## Brano di partenza
..............................

Queste sei azioni di riequilibrio richiedono tempo e mezzi; esse richiedono la congiunzione di una volontà politica chiara, impegnata, che non si ponga l’obiettivo di trovarne un qualche tornaconto, e una loro applicazione con criteri di reale ingegnosità sociale, caratteristiche che difficilmente abbiamo visto abbinate ma che di per sé non sono incompatibili.

 

A quali contrapposizioni politiche fa riferimento questo nuovo sviluppo?

Per dare una risposta a questa domanda cerchiamo prima di tutto di mettere a fuoco il tema di cui stiamo discutendo. Per dare soluzione ai problemi della società postindustriale mondializzata sembra proprio che vi siano solo tre risposte serie:

 

- l’immobilismo di fatto, che ritiene siano sufficienti, per l’uso che se ne fa, le grandi regole definite nel periodo del dopoguerra, mentre l’unica proposta da fare è un miglior collegamento con le politiche monetarie, di bilancio o salariali. Ovviamente, nessuno formula le cose in questo modo. Ma è questo il sogno implicito di molti nostri concittadini: che tutto migliori senza che niente cambi. Questo atteggiamento apre la strada prima di tutto a processi di esclusione e poi ad un liberismo insidioso ed inefficace, fautore della deregulation, ed infine a fenomeni come il Fronte nazionale;

 

- il liberismo fondato sulla deregulation fautore della soppressione del salario minimo, della flessibilità del lavoro in tutte le sue forme e di regole del gioco ridotte al minimo, della drastica riduzione dello Stato sociale, dei contributi obbligatori e dell’imposta sul reddito. Privatizzazione dei problemi collettivi, sviluppo spinto alle estreme conseguenze della responsabilità individuale: con l’uso del forcipe, si ottengono dei risultati in materia di occupazione (da cui peraltro dobbiamo trarre alcune lezioni) ma il costo umano che si paga è assai elevato, aumenta il senso di ingiustizia e di insicurezza;

- la scelta a favore della definizione di nuove regole fondanti di un nuovo sviluppo: viene mantenuto un salario minimo indicizzato sui prezzi, ma i corrispondenti oneri sociali vengono alleggeriti e ridistribuiti per non penalizzare l’occupazione; nel lavoro e nella vita sociale ci si propone di individuare un giusto equilibrio tra flessibilità e sicurezza; viene mantenuto un livello elevato di politica ridistributiva, ma il contenuto di quest’ultima viene modificato affinché la copertura dei rischi tradizionali (salute, pensioni, famiglia) non impedisca di prendere efficacemente in considerazione alcune nuove sfide (esclusione, recupero urbanistico, etc); il tempo scelto viene organizzato; la base sociale dell’iniziativa viene ampliata; le attività di utilità sociale vengono riconosciute e finanziate; vengono valorizzate le modalità di produzione e di vita innovative, all’interno delle quali sono più evidenti le esigenze di democrazia, di etica e di spiritualità.

..............................

## Materiale fornito
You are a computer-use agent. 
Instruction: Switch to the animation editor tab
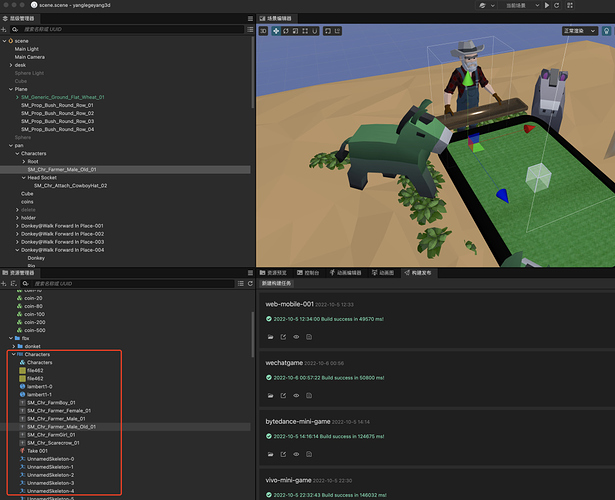click(345, 273)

..............................

## Esercizi proposti
[1] Riporta parola per parola il tratto del brano che va da "Queste sei azioni" fino a "non sono incompatibili.".
[2] Secondo il brano, qual è il sogno implicito di molti concittadini?
Il materiale fornito non è necessario per svolgere l'esercizio.

## Soluzioni
[1]
Queste sei azioni di riequilibrio richiedono tempo e mezzi; esse richiedono la congiunzione di una volontà politica chiara, impegnata, che non si ponga l’obiettivo di trovarne un qualche tornaconto, e una loro applicazione con criteri di reale ingegnosità sociale, caratteristiche che difficilmente abbiamo visto abbinate ma che di per sé non sono incompatibili.

[2] Che tutto migliori senza che niente cambi.